Little doubt remains that the Pentagon budget will flatten or contract in coming years. Scaling back on performance and adopting a more austere approach to meeting the country’s evolving defense needs are viewed as a necessary consequence.

It is less understood that defense spending has experienced price inflation that dwarfs other industries and the economy as a whole.

The Defense Department is effectively paying more for less, while at the same time it is being asked to do more with less. This paradox puts defense spending and capability on a collision course.

Inflation in the defense supply chain has proved both excessive and pervasive over the last several decades while also far outpacing overall inflation. This reality isn’t new and has been well documented.

In testimony before the US Senate Armed Services Committee in 2005, Chief of Naval Operations Admiral Vern Clark noted that “among the greatest risks all services face is the spiraling cost of procurement for modern military systems. This tremendous increase in cost runs counter to other capital goods like automobiles, where the inflation adjusted cost has been relatively flat over the same period of time. “

Clark noted alarming price increases since 1967: 401% for submarines, 391% for amphibious ships, and 100% for carriers. More recently, the Congressional Budget Office has tracked shipbuilding inflation since 1981 and found it has consistently outpaced GDP price inflation by two percentage points.

It means that half (half!) of the 2012 shipbuilding budget pays for the escalation premium experienced since 1981. By 2030 the Navy will be able to purchase half the current number of ships if trends continue. Spending on other Pentagon programs faces a similar plight. At the Pentagon, paying more for less is the undeniable trend.

With few exceptions, private industry has proved more successful at containing costs. As defense programs have experienced annual inflation upwards of 5 percent, price increases for automobiles, commercial aircraft, apparel, food and even gasoline have been lower.

Technological and capability advancements in defense programs are often cited as the major driver of price increases, but those are at least partly cop-outs. Several multi-decade product platforms have evolved and innovated quite nicely without suffering the Pentagon’s fate. Despite four major redesigns since 1988, the price of a Ford F-150 truck has risen by only 3.7% annually but the cost of an LPD San Antonio class ship increased by 7.5% annually between 1996 and 2011.

How is it that escalation in defense programs has so consistently and significantly exceeded inflation in other industries? The answer lies in the perpetual program budget and execution cycle, along with a lack of true competition in defense spending.

The expectation and realization of excessive escalation cascades throughout the defense value chain. The Defense Department conservatively accounts for escalation in future programs, as do prime contractors in their negotiations with major equipment suppliers, who do the same with Tier 1 suppliers, and so on. Once budgets are established and funded, the defense acquisition machine is conditioned to consume it. Even those footing the bill have come to accept escalation of this magnitude as the norm.

More competition would remedy this trend. In a competitive environment, increases in manufacturing costs are largely offset by productivity gains. Customer costs often decline.

However, competition is largely limited to early phases of major programs. Once designs are established and initial supplier contracts are selected, the costs of switching often preclude competition and higher prices prevail.

Without competition, excessive inflation can be mitigated – but only through a dramatic shift away from today’s thinking. Three tactics should be applied together:

First, approach inflation with a zero-based mentality. Disallow any notion of entitled escalation. That is, require significant justification to fund any nominal price increase. Moreover, productivity gains experienced elsewhere in the economy should be expected in defense as well. Prices may still increase, but that increase will be much closer to zero than to inflation levels that have become the norm.
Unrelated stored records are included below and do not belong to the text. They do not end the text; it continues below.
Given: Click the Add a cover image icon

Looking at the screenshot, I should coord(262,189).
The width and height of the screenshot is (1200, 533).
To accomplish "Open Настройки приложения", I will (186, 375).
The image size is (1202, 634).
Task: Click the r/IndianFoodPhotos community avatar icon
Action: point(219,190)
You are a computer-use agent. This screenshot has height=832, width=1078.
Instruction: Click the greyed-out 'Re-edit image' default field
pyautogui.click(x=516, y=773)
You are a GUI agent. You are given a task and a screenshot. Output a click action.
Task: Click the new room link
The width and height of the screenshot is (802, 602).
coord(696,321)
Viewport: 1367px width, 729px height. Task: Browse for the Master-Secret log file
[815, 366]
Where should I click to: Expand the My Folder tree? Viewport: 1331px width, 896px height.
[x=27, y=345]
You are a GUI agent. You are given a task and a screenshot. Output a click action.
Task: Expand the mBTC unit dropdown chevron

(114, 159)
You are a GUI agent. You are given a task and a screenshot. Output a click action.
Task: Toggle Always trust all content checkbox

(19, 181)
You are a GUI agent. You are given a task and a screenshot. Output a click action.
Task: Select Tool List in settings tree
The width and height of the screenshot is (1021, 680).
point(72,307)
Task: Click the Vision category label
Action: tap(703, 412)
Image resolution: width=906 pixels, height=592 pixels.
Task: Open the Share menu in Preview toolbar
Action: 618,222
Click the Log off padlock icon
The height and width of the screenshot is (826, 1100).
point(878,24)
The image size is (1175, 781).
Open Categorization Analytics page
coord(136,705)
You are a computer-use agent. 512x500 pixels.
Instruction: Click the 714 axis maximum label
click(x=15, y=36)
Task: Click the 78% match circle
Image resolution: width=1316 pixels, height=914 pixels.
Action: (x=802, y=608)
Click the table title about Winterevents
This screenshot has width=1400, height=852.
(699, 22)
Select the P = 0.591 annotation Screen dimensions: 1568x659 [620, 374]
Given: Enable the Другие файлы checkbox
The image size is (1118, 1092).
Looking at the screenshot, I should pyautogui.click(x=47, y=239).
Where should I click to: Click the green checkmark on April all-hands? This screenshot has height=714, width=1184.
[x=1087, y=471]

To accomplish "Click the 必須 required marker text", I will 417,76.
Second, highlight equipment cost drivers and their impact on prices. Today, program managers have limited understanding of how swings in raw material and other input costs exactly affect costs. As a result, the price effects of these swings are often overstated. For example, if steel only accounts for 10 percent of the total cost of a component, then a 50 percent increase in steel prices should only increase component cost by 5 percent.

Third, compete on future cost management. Programs wield the most competitive leverage over suppliers at the onset of programs, when the evaluation of potential suppliers should be expanded to include year-over-year cost management. Focus on the maximum price increases that suppliers will guarantee. Suppliers may be reticent but caps should not be viewed as either unreasonable or unachievable.

The Defense Department cannot afford inflation that outpaces the broader economy without suffering a continued decline in the capabilities needed for its core missions. A shift in how inflation is viewed and mitigated is needed to stem this tide. Doing less with less is the alternative.

John Wolff is a partner in A.T. Kearney‘s Public Sector, Aerospace and Defense practice, based in Washington DC. He has over 15 years in consulting experience in major defense programs, including shipbuilding, space and aircraft for both the government and major contractors.